This Lexington foodie event has helped serve 1.6M meals. How you can help
The annual food event known as F.E.A.S.T. is more than a chance to eat great food and drink great cocktails: It’s a chance to help feed your neighbors, support Kentucky farmers and lift up female chefs.
F.E.A.S.T. stands for Food Equity & Access Sustains Tomorrow, and it is the signature fundraiser for FoodChain, a Lexington nonprofit that serves meals to those in need. It began as a collaboration between chef and restaurant owner Ouita Michel and fellow chefs from across the country who met through the James Beard Foundation’s Chef Bootcamp for Policy and Change. Previous events have featured Michel, Paducah chef Sara Bradley and many others.
This year’s participating chefs will be announced soon.
Tickets for this year’s event will be $150 per person and go on sale March 8 at foodchainlex.org. Sponsorship opportunities also are available.
The May 15 event at Fasig-Tipton will feature more than 30 female chefs, each paired with local farms to highlight Kentucky-grown produce. The menu also will include local bourbon, beer and mocktails. Eventgoers can expect live music and a silent auction.
“F.E.A.S.T. is about more than a great night of food, it’s about investing in food as a prescription for healing,” said Kristin Hughes, co-executive director of FoodChain. “Every ticket sold helps us turn Kentucky-grown food into meals that support health, dignity, and access for our neighbors.”

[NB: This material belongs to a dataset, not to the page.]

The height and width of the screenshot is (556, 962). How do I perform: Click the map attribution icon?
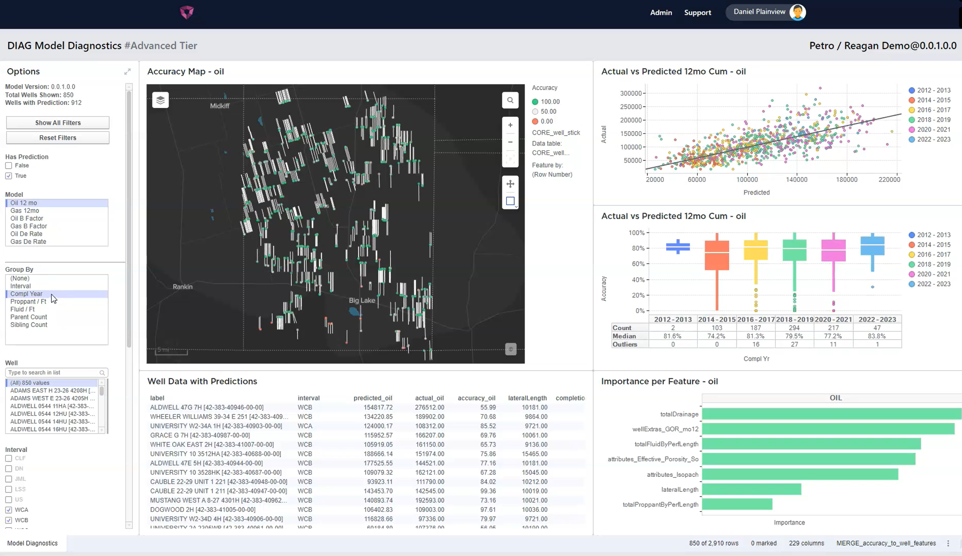click(x=511, y=349)
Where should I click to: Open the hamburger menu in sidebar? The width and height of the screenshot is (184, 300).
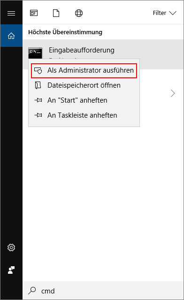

The goal this year is to raise $250,000 to support the nonprofit’s Food is Medicine initiatives, transforming locally sourced ingredients into meals that aid chronic disease prevention, support workforce development and equitable food access, according to a new release.
Since FoodChain’s founding, it has served 1.6 million meals to the community, provided more than 84,000 hours of food and agriculture education, invested $615,000 with Kentucky farmers and rescued more than 1.6 million pounds of food from going to waste.
“F.E.A.S.T. is a powerful reminder of what’s possible when chefs, farmers, musicians, artists, and community come together,” said Leandra Forman, co-executive director of FoodChain. “This event fuels year-round work that connects people to fresh food while strengthening our local food system.”